When a candidate for the highest office in Pennsylvania shares content that suggests America was a better place “before women had the right to vote,” we have to ask what that means about his potential policy goals.
In a campaign cycle that is getting weirder by the day, Doug Mastriano’s campaign for governor in Pennsylvania seems to be leaning further and further to the extreme right with each passing moment.
In this most recent incident, Doug Mastriano shared a shocking video to his personal account on Twitter, and that video makes a number of very disturbing claims.
In the 81-second video, a young woman claiming to be a former “angry blue-haired feminist” starts by saying “feminism is a scam” before launching into a number of conspiracy theories that eventually blame falling birth rates on a plot by “the Rockefellers” to “indoctrinate our children” and “disrupt the family unit” by forcing children into “Rockefeller-funded schools.”
While sharing or retweeting controversial items on social media is not the same thing as professing a belief out loud, most attribute this kind of behavior to at least a soft endorsement of the attitudes and beliefs professed in the shared posts or articles.
That said, when a candidate for the highest office in Pennsylvania shares content that suggests America was a better place “before women had the right to vote” and that “our overlords” forced women into the workforce so they could be taxed, we have no choice but to ask why he chose to promote this argument, and what that means about his potential policy goals should he be put in a position to dramatically affect the lives of Pennsylvania’s 6.5 million women.
Mastriano is on record saying he opposes a woman’s right to choose under all circumstances, and his attacks on public education are well-documented, but recent online behavior linking him to Christian Nationalist movements, combined with numerous other ties to fringe-right beliefs suggest that we may only be scratching the surface of his extremism.
Adding to the worries, Mastriano has essentially “walled himself off from the general public,” refusing to engage with media entities, even conservative outlets.
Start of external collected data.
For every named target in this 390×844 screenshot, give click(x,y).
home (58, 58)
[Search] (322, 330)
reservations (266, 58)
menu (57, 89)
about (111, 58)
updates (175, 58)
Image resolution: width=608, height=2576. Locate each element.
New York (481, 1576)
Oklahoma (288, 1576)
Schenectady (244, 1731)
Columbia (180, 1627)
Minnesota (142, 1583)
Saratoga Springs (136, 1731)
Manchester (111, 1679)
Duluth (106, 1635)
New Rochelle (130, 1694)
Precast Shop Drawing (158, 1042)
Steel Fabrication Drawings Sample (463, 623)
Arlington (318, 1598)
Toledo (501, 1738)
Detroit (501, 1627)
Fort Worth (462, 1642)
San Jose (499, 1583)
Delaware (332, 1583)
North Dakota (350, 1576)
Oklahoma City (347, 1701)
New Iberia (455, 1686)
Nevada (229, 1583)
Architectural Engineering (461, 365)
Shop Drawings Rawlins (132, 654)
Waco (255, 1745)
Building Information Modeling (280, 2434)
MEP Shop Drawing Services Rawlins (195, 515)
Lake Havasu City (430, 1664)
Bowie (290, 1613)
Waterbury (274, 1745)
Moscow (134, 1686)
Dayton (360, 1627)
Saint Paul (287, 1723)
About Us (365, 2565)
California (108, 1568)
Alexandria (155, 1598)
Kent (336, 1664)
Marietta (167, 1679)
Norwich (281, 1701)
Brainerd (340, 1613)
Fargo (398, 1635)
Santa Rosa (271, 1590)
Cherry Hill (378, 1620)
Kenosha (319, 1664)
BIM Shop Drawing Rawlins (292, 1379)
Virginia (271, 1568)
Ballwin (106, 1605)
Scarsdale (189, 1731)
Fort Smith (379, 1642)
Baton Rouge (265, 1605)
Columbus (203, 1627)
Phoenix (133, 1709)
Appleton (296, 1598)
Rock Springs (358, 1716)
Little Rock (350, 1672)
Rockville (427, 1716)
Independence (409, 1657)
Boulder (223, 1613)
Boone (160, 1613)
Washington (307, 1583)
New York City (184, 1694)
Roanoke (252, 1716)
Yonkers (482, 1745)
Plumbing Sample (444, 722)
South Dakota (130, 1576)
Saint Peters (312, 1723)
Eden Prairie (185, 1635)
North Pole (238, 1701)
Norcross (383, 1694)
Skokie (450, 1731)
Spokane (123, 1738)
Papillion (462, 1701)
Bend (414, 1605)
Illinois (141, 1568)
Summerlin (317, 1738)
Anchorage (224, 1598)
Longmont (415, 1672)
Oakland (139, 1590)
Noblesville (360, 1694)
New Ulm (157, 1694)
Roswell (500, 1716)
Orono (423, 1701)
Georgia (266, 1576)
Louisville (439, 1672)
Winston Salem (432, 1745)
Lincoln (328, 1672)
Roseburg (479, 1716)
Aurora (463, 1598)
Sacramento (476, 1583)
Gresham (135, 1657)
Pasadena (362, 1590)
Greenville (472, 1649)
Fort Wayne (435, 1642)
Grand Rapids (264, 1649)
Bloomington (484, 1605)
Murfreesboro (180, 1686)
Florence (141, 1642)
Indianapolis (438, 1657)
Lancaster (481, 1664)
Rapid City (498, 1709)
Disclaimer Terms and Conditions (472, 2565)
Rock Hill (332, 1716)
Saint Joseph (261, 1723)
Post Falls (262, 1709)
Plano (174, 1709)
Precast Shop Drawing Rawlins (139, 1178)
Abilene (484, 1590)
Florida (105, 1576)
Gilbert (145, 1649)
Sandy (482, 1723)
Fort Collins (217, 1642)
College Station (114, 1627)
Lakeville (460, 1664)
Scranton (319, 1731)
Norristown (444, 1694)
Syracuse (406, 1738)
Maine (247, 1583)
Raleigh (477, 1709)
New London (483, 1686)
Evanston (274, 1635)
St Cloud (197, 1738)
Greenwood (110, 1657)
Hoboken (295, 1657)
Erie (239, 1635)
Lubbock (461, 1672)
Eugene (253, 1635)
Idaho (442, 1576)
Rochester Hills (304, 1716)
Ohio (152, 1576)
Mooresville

Mastriano’s “security bubble” appears to exist solely to make sure he only spends time with those who share his extreme views.
When a candidate and a campaign makes the choice not to speak to the public or answer direct questions in anything other than a staged and controlled setting, it becomes unlikely that questions about extremism will ever fully be addressed.
But if he wins in November, Pennsylvania, and especially the Keystone State’s 6.5 million women will get four years of legislative answers to the questions about Mastriano’s extremism, and likely many more years of dealing with the consequences.